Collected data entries

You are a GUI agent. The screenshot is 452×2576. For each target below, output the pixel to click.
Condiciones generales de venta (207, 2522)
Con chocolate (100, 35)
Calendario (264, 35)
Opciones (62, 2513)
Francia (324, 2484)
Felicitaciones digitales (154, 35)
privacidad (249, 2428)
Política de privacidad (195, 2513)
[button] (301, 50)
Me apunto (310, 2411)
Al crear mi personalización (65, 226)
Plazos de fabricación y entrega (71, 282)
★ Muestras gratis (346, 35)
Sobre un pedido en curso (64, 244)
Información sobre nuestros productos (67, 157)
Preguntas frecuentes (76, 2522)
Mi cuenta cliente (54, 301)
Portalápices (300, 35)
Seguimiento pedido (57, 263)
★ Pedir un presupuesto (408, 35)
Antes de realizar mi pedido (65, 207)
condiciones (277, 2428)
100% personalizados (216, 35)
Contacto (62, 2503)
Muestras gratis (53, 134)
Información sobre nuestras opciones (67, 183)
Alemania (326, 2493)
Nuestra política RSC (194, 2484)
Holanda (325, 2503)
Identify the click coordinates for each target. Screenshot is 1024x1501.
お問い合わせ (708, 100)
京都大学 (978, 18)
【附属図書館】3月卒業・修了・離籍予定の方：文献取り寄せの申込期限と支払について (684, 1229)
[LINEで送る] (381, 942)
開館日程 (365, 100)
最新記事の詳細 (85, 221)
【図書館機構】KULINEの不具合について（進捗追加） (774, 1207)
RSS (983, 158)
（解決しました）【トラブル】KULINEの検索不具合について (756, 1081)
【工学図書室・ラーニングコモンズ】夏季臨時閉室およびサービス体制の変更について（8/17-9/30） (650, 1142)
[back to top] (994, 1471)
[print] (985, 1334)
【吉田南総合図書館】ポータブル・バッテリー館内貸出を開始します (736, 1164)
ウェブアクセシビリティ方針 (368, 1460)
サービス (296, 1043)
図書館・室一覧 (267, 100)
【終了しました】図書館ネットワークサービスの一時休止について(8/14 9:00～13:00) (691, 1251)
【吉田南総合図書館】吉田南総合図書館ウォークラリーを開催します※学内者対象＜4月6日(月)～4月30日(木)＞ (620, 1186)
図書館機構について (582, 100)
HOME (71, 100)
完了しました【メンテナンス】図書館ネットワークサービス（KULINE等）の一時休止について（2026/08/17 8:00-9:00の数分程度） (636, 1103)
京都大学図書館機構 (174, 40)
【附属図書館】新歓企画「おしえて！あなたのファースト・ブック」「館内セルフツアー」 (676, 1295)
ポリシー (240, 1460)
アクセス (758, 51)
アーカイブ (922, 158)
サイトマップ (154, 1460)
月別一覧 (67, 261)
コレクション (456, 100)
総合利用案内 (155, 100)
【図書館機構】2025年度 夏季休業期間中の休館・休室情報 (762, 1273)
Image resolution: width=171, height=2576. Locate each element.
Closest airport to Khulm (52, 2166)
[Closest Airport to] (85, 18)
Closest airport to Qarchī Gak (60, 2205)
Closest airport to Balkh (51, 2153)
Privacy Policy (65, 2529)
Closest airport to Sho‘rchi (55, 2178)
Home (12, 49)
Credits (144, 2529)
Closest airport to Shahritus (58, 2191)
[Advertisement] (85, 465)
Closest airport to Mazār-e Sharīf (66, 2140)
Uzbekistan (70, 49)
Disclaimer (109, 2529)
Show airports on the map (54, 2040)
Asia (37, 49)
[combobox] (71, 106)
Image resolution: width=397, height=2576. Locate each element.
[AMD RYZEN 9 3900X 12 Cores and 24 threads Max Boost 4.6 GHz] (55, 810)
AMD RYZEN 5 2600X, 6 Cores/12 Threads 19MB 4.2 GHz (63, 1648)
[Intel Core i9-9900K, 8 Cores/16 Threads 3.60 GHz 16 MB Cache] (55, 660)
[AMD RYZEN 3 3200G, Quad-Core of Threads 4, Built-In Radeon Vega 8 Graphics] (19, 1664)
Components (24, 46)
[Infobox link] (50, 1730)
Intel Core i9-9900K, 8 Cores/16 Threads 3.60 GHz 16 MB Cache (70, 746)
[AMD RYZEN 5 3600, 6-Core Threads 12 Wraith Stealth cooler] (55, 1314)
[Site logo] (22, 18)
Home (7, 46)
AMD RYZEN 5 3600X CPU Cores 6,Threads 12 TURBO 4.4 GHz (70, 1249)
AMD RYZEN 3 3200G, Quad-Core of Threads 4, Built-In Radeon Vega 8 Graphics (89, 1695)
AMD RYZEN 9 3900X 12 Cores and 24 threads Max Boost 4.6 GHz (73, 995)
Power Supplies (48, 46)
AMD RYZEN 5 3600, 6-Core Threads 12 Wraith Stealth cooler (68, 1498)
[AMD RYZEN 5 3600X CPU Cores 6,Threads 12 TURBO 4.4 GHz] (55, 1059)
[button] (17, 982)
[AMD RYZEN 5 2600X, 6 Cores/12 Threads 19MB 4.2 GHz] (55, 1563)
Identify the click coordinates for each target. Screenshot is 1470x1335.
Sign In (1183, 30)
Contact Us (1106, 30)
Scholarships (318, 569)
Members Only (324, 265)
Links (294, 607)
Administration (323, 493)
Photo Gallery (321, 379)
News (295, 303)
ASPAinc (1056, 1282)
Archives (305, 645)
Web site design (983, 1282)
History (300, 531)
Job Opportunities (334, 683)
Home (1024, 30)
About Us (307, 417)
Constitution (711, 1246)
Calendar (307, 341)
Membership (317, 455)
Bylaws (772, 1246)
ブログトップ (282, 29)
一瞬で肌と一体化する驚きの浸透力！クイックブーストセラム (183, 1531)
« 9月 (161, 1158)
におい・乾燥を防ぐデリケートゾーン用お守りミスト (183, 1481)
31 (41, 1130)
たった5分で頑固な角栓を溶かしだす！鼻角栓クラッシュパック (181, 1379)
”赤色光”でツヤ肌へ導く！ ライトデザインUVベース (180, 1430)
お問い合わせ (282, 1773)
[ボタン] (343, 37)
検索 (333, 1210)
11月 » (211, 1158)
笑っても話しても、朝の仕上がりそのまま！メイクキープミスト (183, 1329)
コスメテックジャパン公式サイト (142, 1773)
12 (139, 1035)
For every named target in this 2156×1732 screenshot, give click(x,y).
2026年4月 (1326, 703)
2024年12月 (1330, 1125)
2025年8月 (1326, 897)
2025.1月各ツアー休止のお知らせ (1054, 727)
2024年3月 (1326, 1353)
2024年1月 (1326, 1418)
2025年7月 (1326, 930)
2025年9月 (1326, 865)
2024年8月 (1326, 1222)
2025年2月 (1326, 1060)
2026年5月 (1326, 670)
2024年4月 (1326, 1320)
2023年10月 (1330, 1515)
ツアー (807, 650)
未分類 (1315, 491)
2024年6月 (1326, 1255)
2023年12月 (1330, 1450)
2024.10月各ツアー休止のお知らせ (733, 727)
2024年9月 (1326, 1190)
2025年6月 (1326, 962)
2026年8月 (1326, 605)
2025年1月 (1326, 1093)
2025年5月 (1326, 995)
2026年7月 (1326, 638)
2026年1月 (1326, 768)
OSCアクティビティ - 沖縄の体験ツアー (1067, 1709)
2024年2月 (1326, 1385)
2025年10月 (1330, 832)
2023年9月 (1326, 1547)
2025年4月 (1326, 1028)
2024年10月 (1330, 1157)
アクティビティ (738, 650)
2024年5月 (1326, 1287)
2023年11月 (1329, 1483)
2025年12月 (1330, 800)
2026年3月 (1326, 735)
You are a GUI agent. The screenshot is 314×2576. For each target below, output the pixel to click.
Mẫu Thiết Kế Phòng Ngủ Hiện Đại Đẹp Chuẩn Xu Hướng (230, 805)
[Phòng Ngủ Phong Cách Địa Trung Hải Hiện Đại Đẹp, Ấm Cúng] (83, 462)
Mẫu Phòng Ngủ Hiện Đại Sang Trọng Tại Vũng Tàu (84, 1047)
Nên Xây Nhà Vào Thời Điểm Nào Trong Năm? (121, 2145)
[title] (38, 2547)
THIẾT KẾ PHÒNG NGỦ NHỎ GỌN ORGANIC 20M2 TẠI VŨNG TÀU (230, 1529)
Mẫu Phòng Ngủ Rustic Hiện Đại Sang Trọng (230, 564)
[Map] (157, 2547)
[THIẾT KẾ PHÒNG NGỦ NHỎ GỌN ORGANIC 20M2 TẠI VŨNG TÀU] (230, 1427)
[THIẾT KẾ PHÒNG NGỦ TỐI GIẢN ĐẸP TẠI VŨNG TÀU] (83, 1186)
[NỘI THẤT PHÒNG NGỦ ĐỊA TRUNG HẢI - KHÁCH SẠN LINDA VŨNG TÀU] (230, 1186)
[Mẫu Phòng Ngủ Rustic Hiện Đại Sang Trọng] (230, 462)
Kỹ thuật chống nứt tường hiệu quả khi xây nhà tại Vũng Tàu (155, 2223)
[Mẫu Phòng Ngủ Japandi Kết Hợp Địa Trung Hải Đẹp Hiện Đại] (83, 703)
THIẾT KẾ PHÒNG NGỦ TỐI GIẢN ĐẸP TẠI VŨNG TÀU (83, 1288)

_Activity_
Take the lines above from the one containing "[AMD RYZEN 5 2600X, 6" down to the one containing "2025年4月 (1326, 1028)", and transcribe them exactly, both ends included.

_The answer_
[AMD RYZEN 5 2600X, 6 Cores/12 Threads 19MB 4.2 GHz] (55, 1563)
Identify the click coordinates for each target. Screenshot is 1470x1335.
Sign In (1183, 30)
Contact Us (1106, 30)
Scholarships (318, 569)
Members Only (324, 265)
Links (294, 607)
Administration (323, 493)
Photo Gallery (321, 379)
News (295, 303)
ASPAinc (1056, 1282)
Archives (305, 645)
Web site design (983, 1282)
History (300, 531)
Job Opportunities (334, 683)
Home (1024, 30)
About Us (307, 417)
Constitution (711, 1246)
Calendar (307, 341)
Membership (317, 455)
Bylaws (772, 1246)
ブログトップ (282, 29)
一瞬で肌と一体化する驚きの浸透力！クイックブーストセラム (183, 1531)
« 9月 (161, 1158)
におい・乾燥を防ぐデリケートゾーン用お守りミスト (183, 1481)
31 (41, 1130)
たった5分で頑固な角栓を溶かしだす！鼻角栓クラッシュパック (181, 1379)
”赤色光”でツヤ肌へ導く！ ライトデザインUVベース (180, 1430)
お問い合わせ (282, 1773)
[ボタン] (343, 37)
検索 (333, 1210)
11月 » (211, 1158)
笑っても話しても、朝の仕上がりそのまま！メイクキープミスト (183, 1329)
コスメテックジャパン公式サイト (142, 1773)
12 (139, 1035)
For every named target in this 2156×1732 screenshot, give click(x,y).
2026年4月 (1326, 703)
2024年12月 (1330, 1125)
2025年8月 (1326, 897)
2025.1月各ツアー休止のお知らせ (1054, 727)
2024年3月 (1326, 1353)
2024年1月 (1326, 1418)
2025年7月 (1326, 930)
2025年9月 (1326, 865)
2024年8月 (1326, 1222)
2025年2月 (1326, 1060)
2026年5月 (1326, 670)
2024年4月 (1326, 1320)
2023年10月 (1330, 1515)
ツアー (807, 650)
未分類 (1315, 491)
2024年6月 (1326, 1255)
2023年12月 (1330, 1450)
2024.10月各ツアー休止のお知らせ (733, 727)
2024年9月 (1326, 1190)
2025年6月 (1326, 962)
2026年8月 (1326, 605)
2025年1月 (1326, 1093)
2025年5月 (1326, 995)
2026年7月 (1326, 638)
2026年1月 (1326, 768)
OSCアクティビティ - 沖縄の体験ツアー (1067, 1709)
2024年2月 (1326, 1385)
2025年10月 (1330, 832)
2023年9月 (1326, 1547)
2025年4月 (1326, 1028)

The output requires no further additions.